■ **AIM OF THE TASK**
From the line that contains "Select the Ambisynth 2 tab" down to the last line of the data below, restate every line word for word, skipping any images.

Dataset records:
....

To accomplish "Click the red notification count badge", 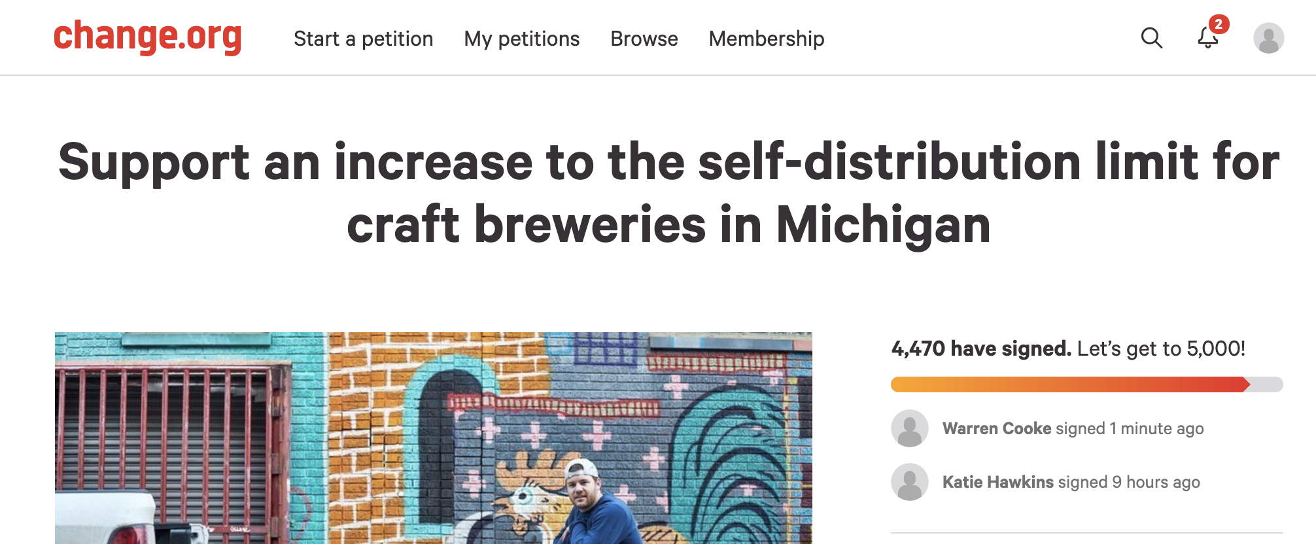I will point(1219,24).
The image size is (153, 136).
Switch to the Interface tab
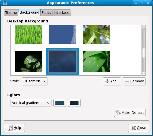(61, 13)
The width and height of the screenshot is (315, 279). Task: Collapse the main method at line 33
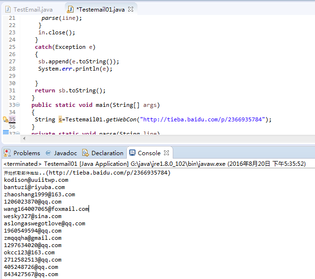(x=18, y=105)
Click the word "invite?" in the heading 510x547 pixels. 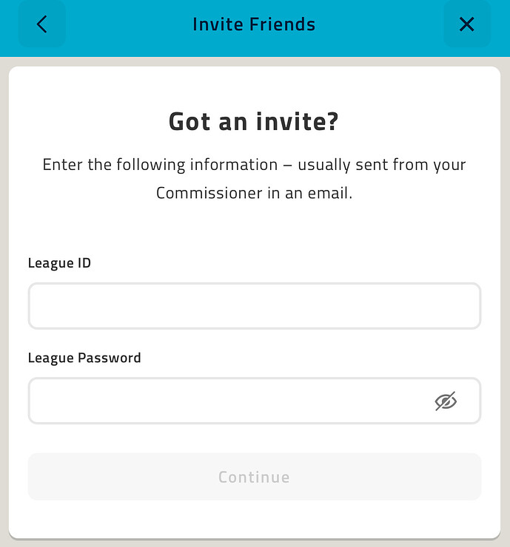298,122
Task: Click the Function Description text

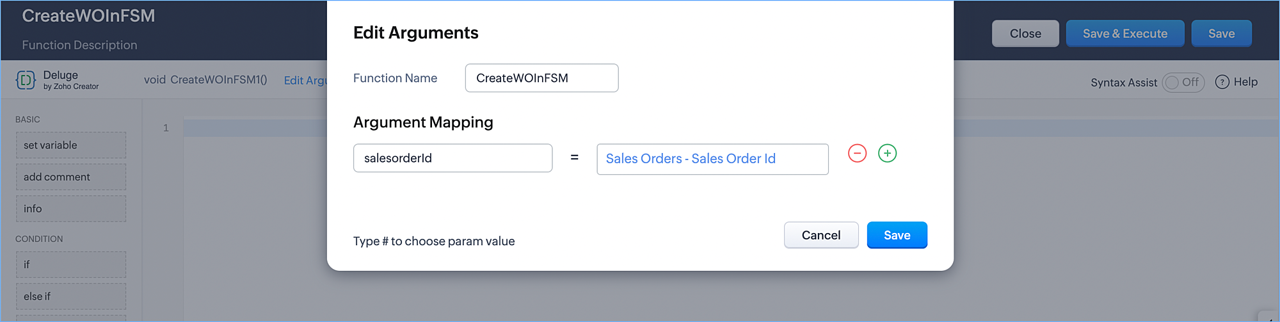Action: coord(79,45)
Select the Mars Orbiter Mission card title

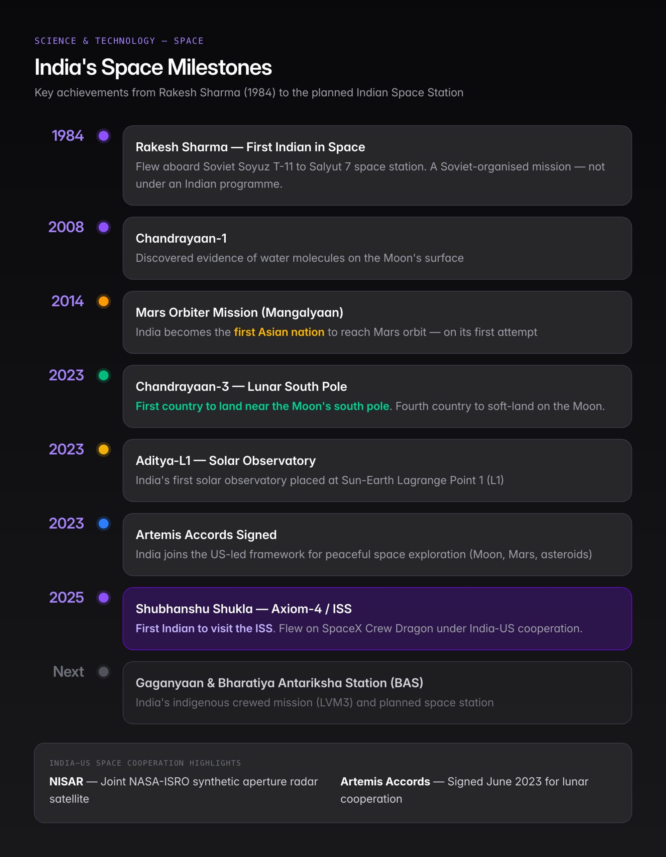(x=240, y=312)
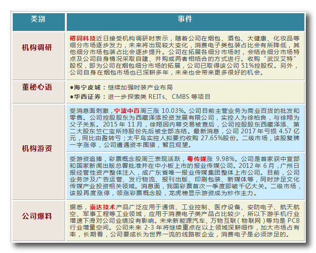Click the bold 华西证券 company name
Screen dimensions: 316x253
click(87, 97)
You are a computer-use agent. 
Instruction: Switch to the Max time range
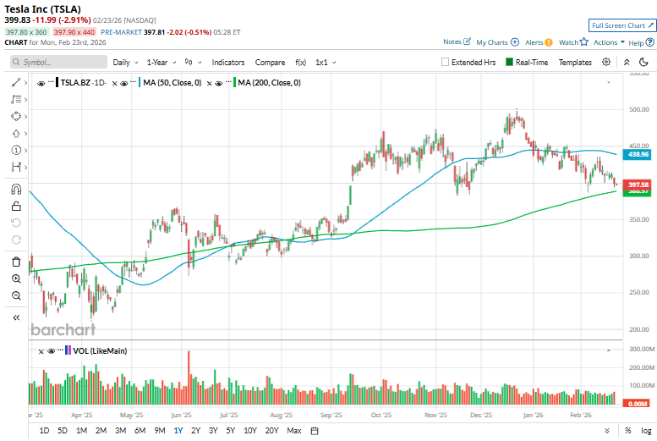tap(294, 431)
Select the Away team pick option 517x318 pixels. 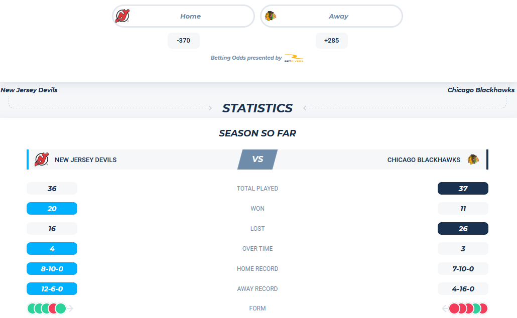click(x=331, y=16)
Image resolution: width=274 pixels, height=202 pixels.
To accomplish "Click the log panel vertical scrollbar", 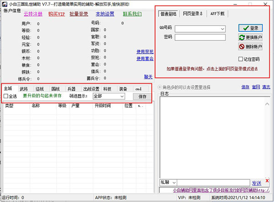I will [269, 136].
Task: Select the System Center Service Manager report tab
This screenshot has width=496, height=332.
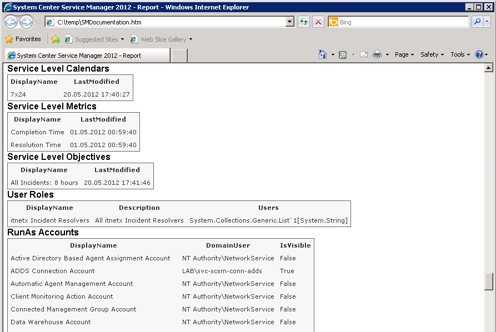Action: tap(87, 56)

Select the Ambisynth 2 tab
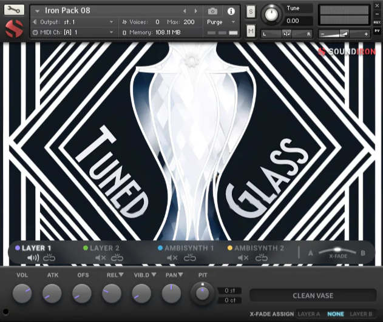click(x=259, y=248)
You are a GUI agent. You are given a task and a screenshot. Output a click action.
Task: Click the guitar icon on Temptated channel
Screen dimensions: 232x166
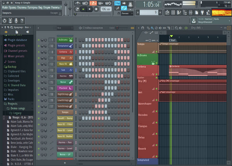point(71,46)
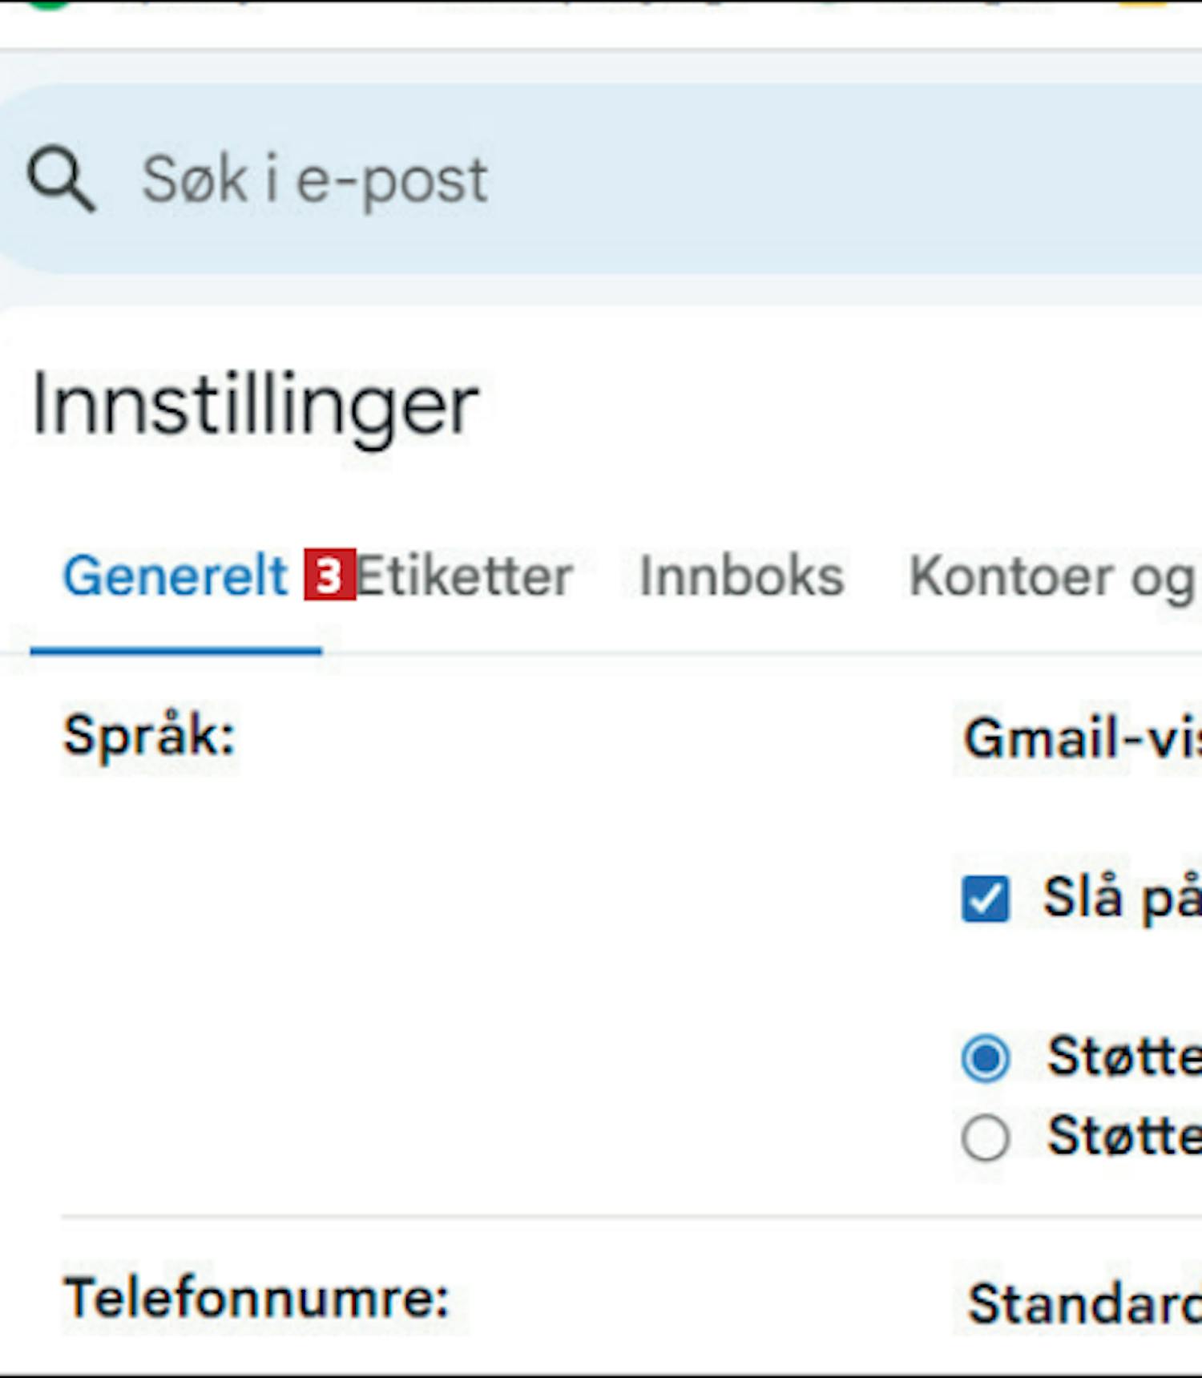Switch to the Etiketter tab
Screen dimensions: 1202x1378
tap(464, 576)
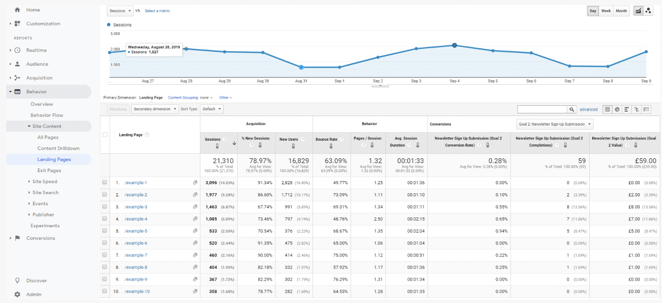662x303 pixels.
Task: Select the data table view icon
Action: point(607,109)
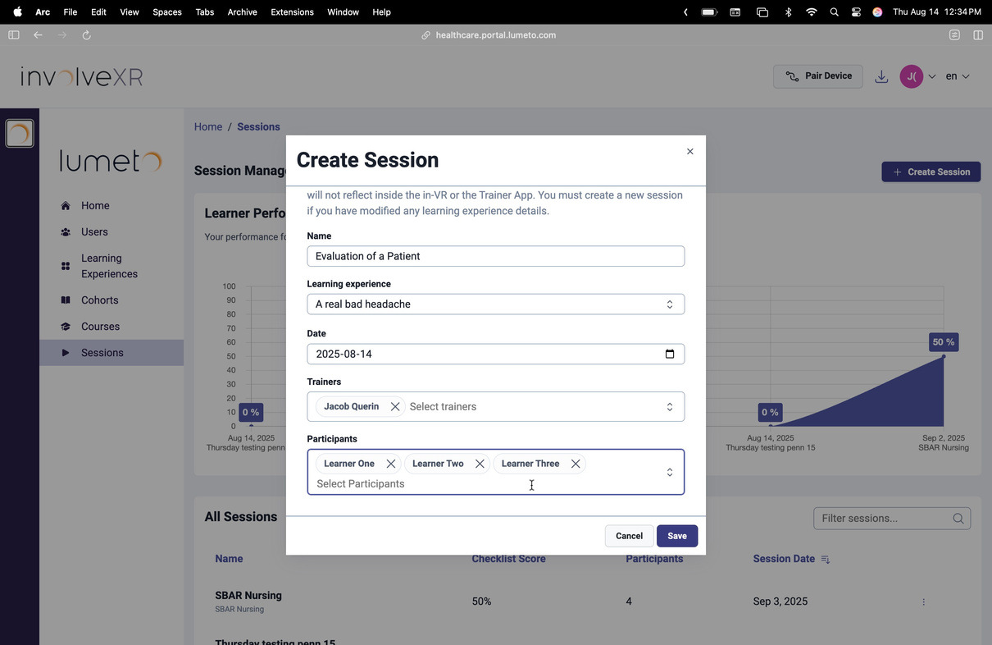Click the download icon in header
Viewport: 992px width, 645px height.
881,76
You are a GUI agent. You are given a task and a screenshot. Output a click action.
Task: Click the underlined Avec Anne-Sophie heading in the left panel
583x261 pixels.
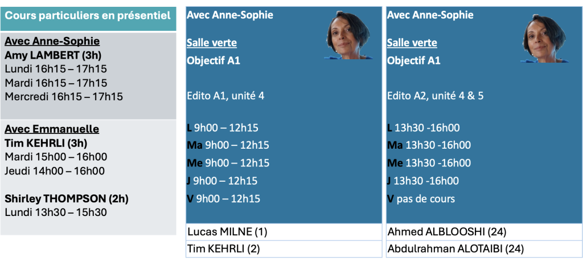[52, 41]
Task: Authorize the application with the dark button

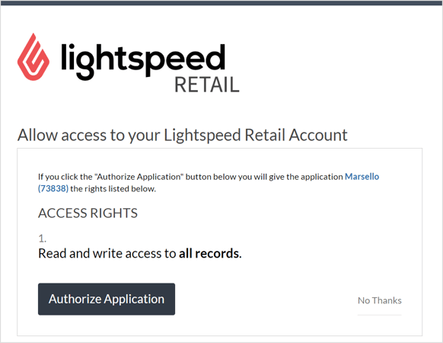Action: [107, 299]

....

■ **EXERCISE RESULT**
Select the Ambisynth 2 tab
click(x=259, y=248)
You are a GUI agent. You are given a task and a screenshot. Output a click action.
Task: Click the guitar icon on Temptated channel
Screen dimensions: 232x166
point(71,46)
Switch to the Etiketter tab
Screen dimensions: 1202x1378
tap(464, 576)
662x303 pixels.
Task: Select the data table view icon
Action: point(607,109)
Click the download icon in header
Viewport: 992px width, 645px height.
881,76
You are a GUI agent. You are given a task and a screenshot. Output a click action.
Task: Click the underlined Avec Anne-Sophie heading in the left panel
583x261 pixels.
[52, 41]
Task: Authorize the application with the dark button

Action: [107, 299]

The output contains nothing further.